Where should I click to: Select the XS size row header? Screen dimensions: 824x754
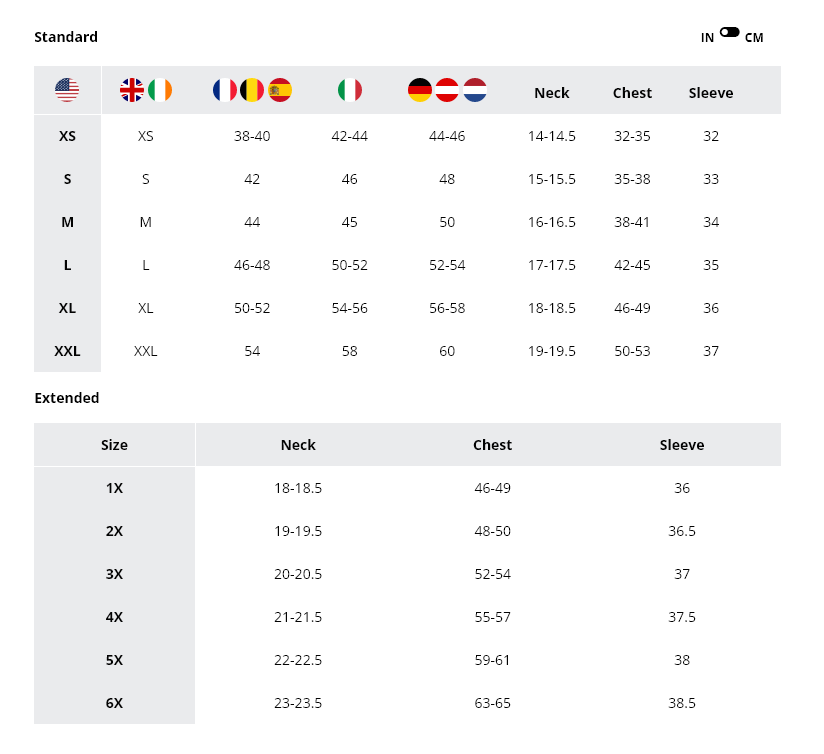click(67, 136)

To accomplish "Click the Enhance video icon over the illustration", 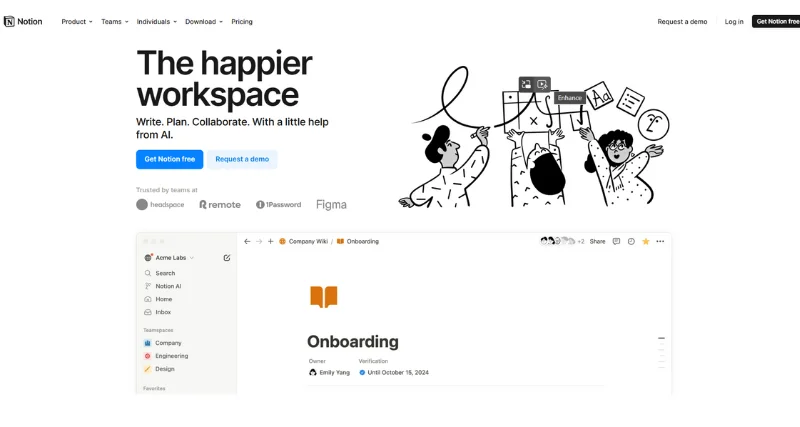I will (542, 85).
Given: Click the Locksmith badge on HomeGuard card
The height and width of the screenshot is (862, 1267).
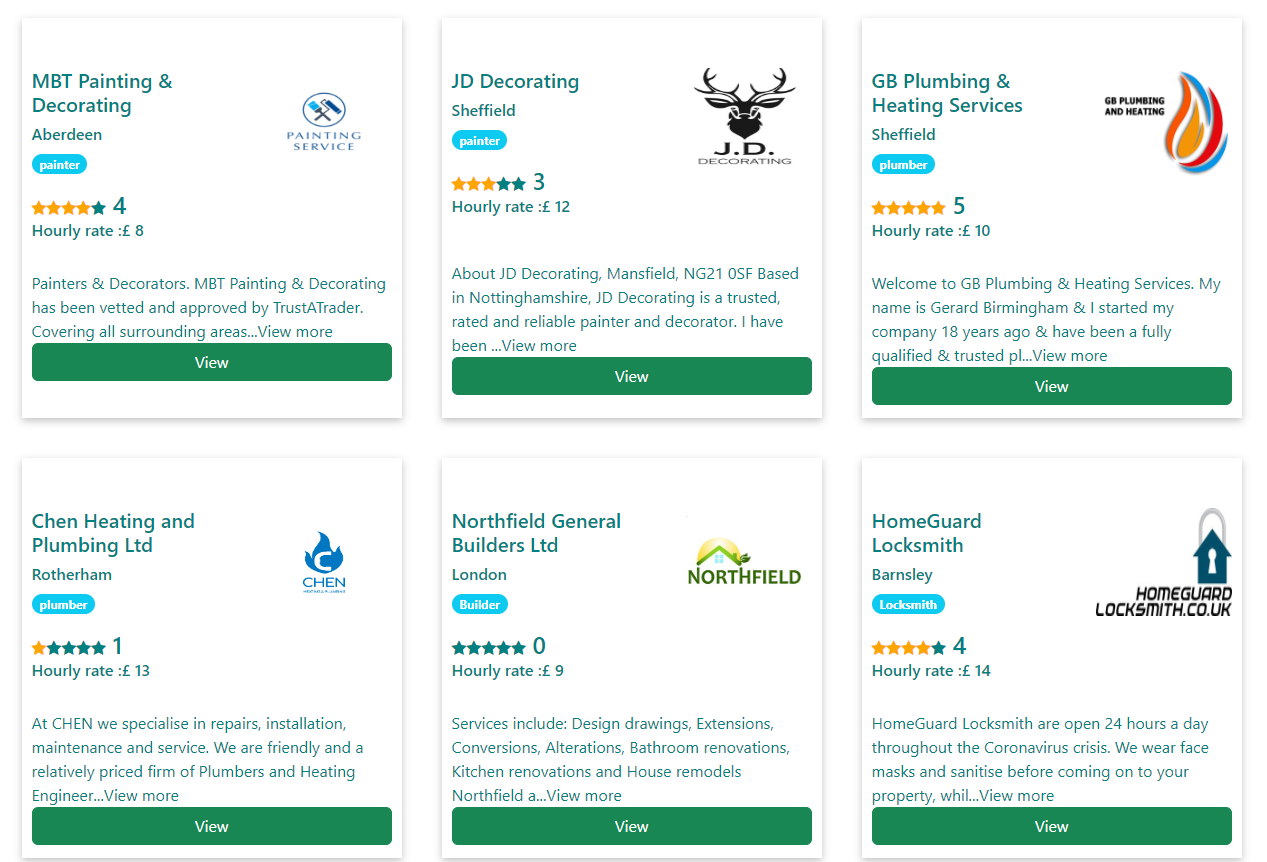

• _Task prompt_: Take the lines from the one holding "Given: Click the" through the last line of the data above and copy them exactly, both ends included, omitting all pictures.

• _Result_:
Given: Click the Locksmith badge on HomeGuard card
The height and width of the screenshot is (862, 1267).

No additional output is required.